The y that minimizes this Rayleigh quotient is the eigenvector with the
smallest eigenvalue. We already know what that eigenvector is: it's *1*.
But that violates our balance constraint. As you should recall from PCA, when
you've used the most extreme eigenvector and you need an orthogonal one, the
next-best optimizer of the Rayleigh quotient is the next eigenvector.]
Let lambda_2 = second-smallest eigenvalue of L.
Eigenvector v_2 is the _Fiedler_vector_.
[It would be wonderful if every component of the Fiedler vector was 1 or -1,
but that happens more or less never. So we round it. The simplest way is to
round all positive entries to 1 and all negative entries to -1. But in both
theory and practice, it's better to choose the threshold as follows.]

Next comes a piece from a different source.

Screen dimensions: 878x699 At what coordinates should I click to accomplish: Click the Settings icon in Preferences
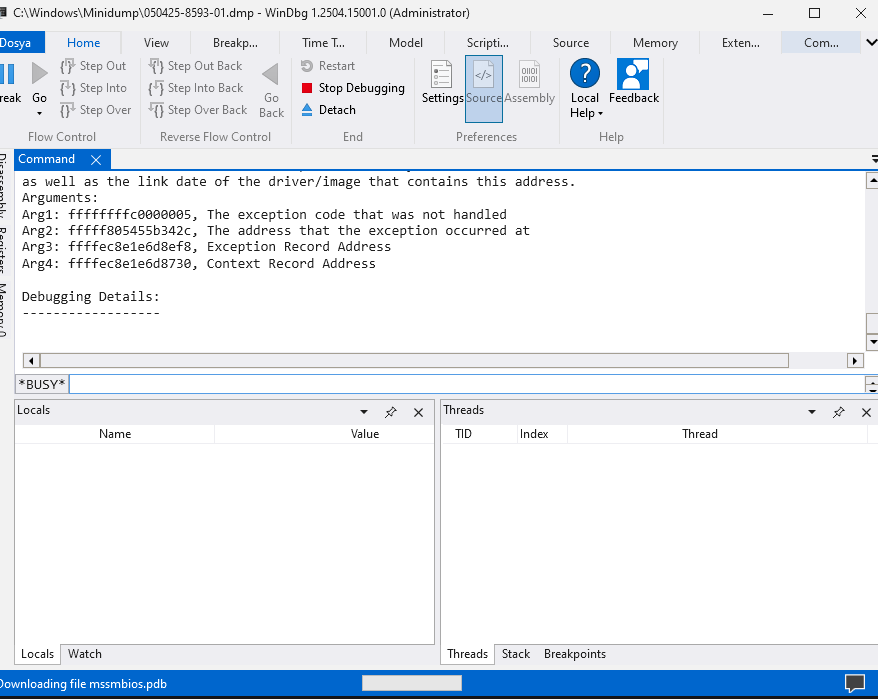(442, 82)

Spectral partitioning alg.:
- Compute Fiedler vector v_2 of L
- _Round_ v_2 with a _sweep_cut_:
* Sort components of v_2.
* Try the n - 1 cuts between successive components. Choose min-sparsity cut.
[If we're clever about it, we can try all these cuts in time linear in the
number of edges in G.]
[Show example of graph partitioned by the sweep cut (specgraph.pdf).]
[Show what the un-rounded Fiedler vector looks like (specvector.pdf).]
[One consequence of relaxing the binary constraint is that the balance
constraint no longer forces an exact bisection. But that's okay; we're cool
with a slightly off-balance constraint if it means we cut fewer edges.]
[Show illustration where an off-balance cut is better (lopsided.pdf).]
L_ii
Fact: Sweep cut finds a cut w/sparsity <= sqrt(2 lambda_2 max_i ----);
_Cheeger's_inequality_. M_ii
The optimal cut has sparsity >= lambda_2 / 2.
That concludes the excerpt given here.